Rewrite the entries below as a numbered list, leaving out any blank lines.

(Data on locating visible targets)
====

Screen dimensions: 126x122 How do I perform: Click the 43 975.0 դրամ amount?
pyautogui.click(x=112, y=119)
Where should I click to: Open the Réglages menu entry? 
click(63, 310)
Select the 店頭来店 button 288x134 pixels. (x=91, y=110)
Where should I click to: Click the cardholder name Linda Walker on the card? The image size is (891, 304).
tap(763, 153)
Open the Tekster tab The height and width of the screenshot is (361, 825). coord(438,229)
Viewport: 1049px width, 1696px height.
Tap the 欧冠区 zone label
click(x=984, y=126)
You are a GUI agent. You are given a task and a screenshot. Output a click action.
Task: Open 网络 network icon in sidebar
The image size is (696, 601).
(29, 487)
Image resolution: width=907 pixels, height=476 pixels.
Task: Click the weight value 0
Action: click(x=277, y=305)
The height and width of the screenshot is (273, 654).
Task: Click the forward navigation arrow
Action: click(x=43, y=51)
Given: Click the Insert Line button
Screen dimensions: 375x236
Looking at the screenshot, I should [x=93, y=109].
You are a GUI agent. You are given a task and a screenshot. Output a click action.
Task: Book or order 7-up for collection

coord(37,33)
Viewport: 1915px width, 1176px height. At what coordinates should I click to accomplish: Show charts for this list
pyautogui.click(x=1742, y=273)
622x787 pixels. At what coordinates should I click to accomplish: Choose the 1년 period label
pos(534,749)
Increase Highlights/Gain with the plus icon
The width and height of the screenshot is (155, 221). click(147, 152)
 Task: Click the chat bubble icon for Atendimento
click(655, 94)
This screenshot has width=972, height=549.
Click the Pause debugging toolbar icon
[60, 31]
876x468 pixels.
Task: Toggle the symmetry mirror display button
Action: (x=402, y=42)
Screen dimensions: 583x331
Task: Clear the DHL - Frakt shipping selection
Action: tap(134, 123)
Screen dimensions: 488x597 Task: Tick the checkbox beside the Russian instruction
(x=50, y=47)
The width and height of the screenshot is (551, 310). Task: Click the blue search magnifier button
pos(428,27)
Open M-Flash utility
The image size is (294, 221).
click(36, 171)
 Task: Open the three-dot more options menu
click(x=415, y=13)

====

## Answer to this exercise
1. Screen dimensions: 126x122 How do I perform: Click the 43 975.0 դրամ amount?
2. pyautogui.click(x=112, y=119)
3. Where should I click to: Open the Réglages menu entry? 
4. click(63, 310)
5. Select the 店頭来店 button 288x134 pixels. (x=91, y=110)
6. Where should I click to: Click the cardholder name Linda Walker on the card? The image size is (891, 304).
7. tap(763, 153)
8. Open the Tekster tab The height and width of the screenshot is (361, 825). coord(438,229)
9. Viewport: 1049px width, 1696px height.
10. Tap the 欧冠区 zone label
11. click(x=984, y=126)
12. You are a GUI agent. You are given a task and a screenshot. Output a click action.
13. Task: Open 网络 network icon in sidebar
14. The image size is (696, 601).
15. (29, 487)
16. Image resolution: width=907 pixels, height=476 pixels.
17. Task: Click the weight value 0
18. Action: click(x=277, y=305)
19. The height and width of the screenshot is (273, 654).
20. Task: Click the forward navigation arrow
21. Action: click(x=43, y=51)
22. Given: Click the Insert Line button
23. Screen dimensions: 375x236
24. Looking at the screenshot, I should [x=93, y=109].
25. You are a GUI agent. You are given a task and a screenshot. Output a click action.
26. Task: Book or order 7-up for collection
27. coord(37,33)
28. Viewport: 1915px width, 1176px height. At what coordinates should I click to accomplish: Show charts for this list
29. pyautogui.click(x=1742, y=273)
30. 622x787 pixels. At what coordinates should I click to accomplish: Choose the 1년 period label
31. pos(534,749)
32. Increase Highlights/Gain with the plus icon
33. The width and height of the screenshot is (155, 221). click(147, 152)
34.  Task: Click the chat bubble icon for Atendimento
35. click(655, 94)
36. This screenshot has width=972, height=549.
37. Click the Pause debugging toolbar icon
38. [60, 31]
39. 876x468 pixels.
40. Task: Toggle the symmetry mirror display button
41. Action: (x=402, y=42)
42. Screen dimensions: 583x331
43. Task: Clear the DHL - Frakt shipping selection
44. Action: tap(134, 123)
45. Screen dimensions: 488x597 Task: Tick the checkbox beside the Russian instruction
46. (x=50, y=47)
47. The width and height of the screenshot is (551, 310). Task: Click the blue search magnifier button
48. pos(428,27)
49. Open M-Flash utility
50. The image size is (294, 221).
51. click(36, 171)
52.  Task: Open the three-dot more options menu
53. click(x=415, y=13)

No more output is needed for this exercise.